One of our students was a hostel clerk in San Francisco. He is now a software engineer in San Francisco and earns five times as much as he used to. He still works in that hostel though — he seems to enjoy it!

It is an intense program that isn’t for everyone. The minimum time commitment is six days a week from 9 a.m. to 8 p.m.. We will go bonkers if they leave at 7 p.m.. It is in the contract that students have to show up.

VentureBeat: What types of students are you looking to recruit?

Phillips: We would love more women to dip their toes in. Currently about 10 to 20 percent of our students are women, but it’s increasing with every class. Most of our students are in their twenties, but it’s a mixed bag. Students aren’t required to have a university education.

VentureBeat: Talk to me about your curriculum. Was it a challenge, given that employers are looking for vastly different skill sets? Does it frequently change as you consider students’ feedback?

Ryan Orban: Yes, data science means different things to different people. That’s the central struggle with trying to create a data science curriculum from scratch. What’s been important for us is to have our hiring partners [primarily tech companies] send our students real data sets.

VentureBeat: If you’re regulated through an agency like BPPE, will that turn your program into something that is more traditional and slower to adapt? 

Phillips: Perhaps. Universities are highly regulated and take a long time to change the curriculum. It’s challenging for them to keep up. I love the fact that we can iterate so quickly. Every week, a staff member asks the students, “What’s going well, and what isn’t?” One of our teachers, Marcus, iterates over and over. He will stand in front of the room and talk about an algorithm. He’ll spot a funny, confused look, and say, “I know what you’re thinking, and it’s this.” It’s incredible.

VentureBeat: Are you trying to replace traditional universities? Are many of your students forgoing college altogether?

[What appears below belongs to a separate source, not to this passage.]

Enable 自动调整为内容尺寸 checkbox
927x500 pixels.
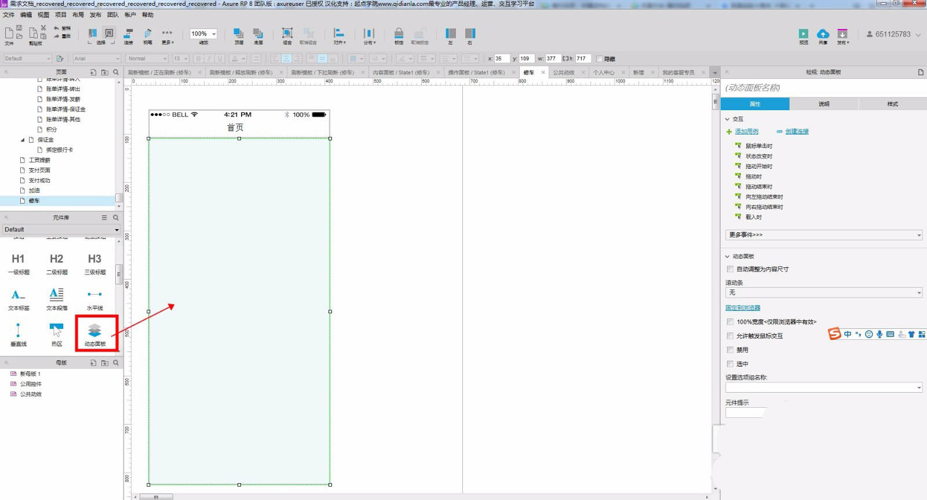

Phillips: One of our students won a place at an Ivy League school on a full scholarship. He dropped out to take a job as a software engineer. Universities are great for teaching all sorts of complicated theoretical problems. It’s a different skill set. They are nailing computer science, but we teach software engineering. I don’t even think many of the best known universities have software engineering courses — we’re filling that gap.

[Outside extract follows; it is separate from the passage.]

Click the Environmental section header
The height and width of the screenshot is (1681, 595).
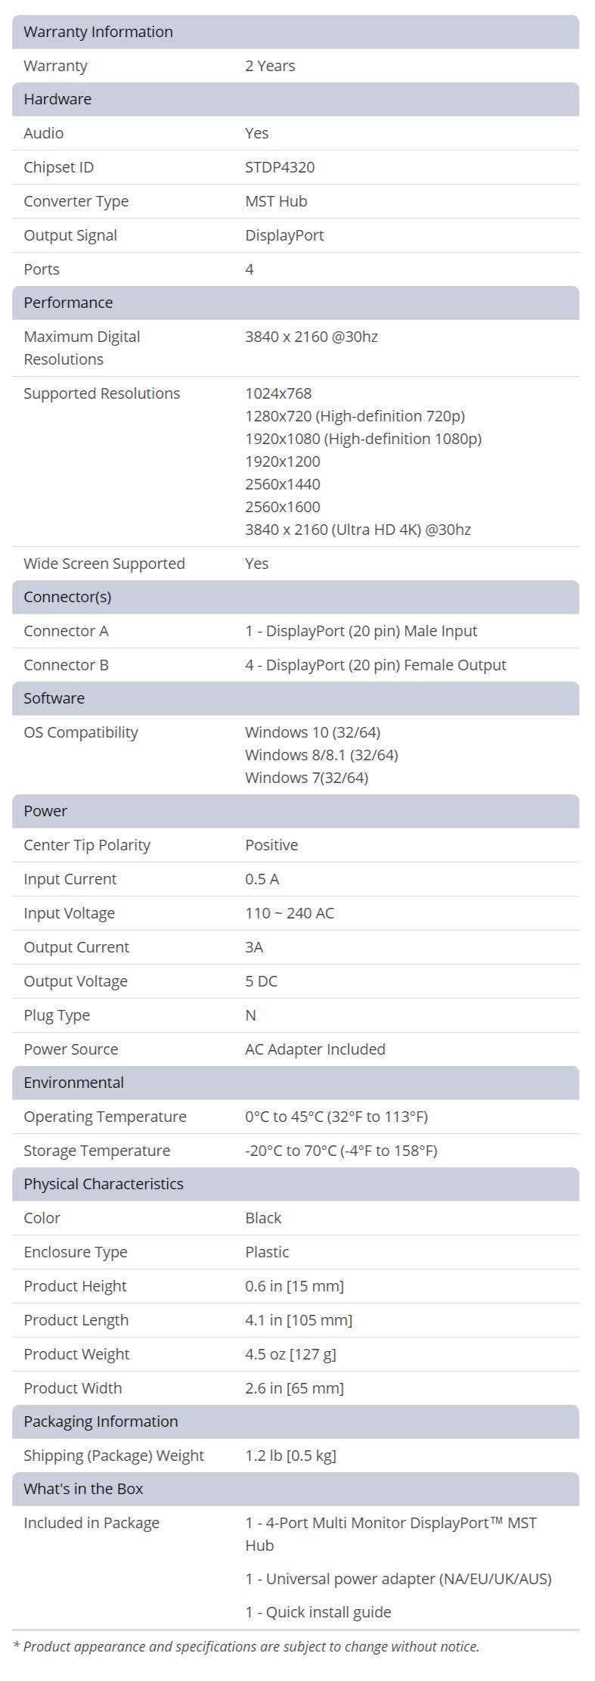(x=296, y=1083)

Orban: There is always going to be a place for universities. We are offering something different. It’s also more intense — six full days a week.

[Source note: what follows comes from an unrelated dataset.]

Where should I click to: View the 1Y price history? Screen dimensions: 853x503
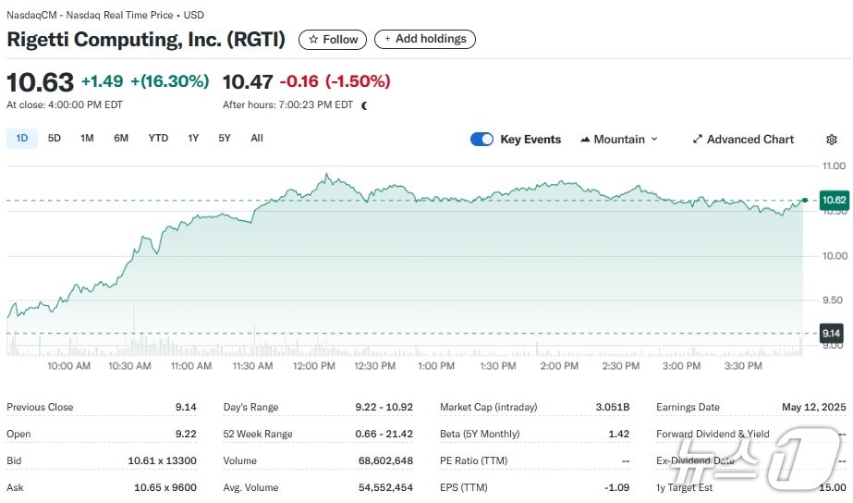193,139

Phillips: That said, what I see is people graduating from university programs who are ill equipped. We are really trying to shape a curriculum around the needs of the industry. Our students should graduate with skills that can use on day one of a job. That’s what we focus on. Most computer science programs at universities don’t have version control as part of their curriculum. These are things that are industry standard.

VentureBeat: What are the next steps for you and BPPE?

Phillips: What makes sense is to be regulated but in a way that doesn’t eliminate what’s unique about our program. We don’t want students to feel in any way that they’ve been ripped off. We still need to find a way to accommodate new and creative thinking. We are looking at all our options before we proceed.

VentureBeat: What’s the reaction been like from the community since the news got out?

Phillips: People are coming out in support of us, on the whole. These are the people whose job it is to see innovation, which is encouraging. [Editor’s note: Marc Andreessen tweeted about the issue last week.] We’ve received a hurricane of emails from students. It’s been really unifying.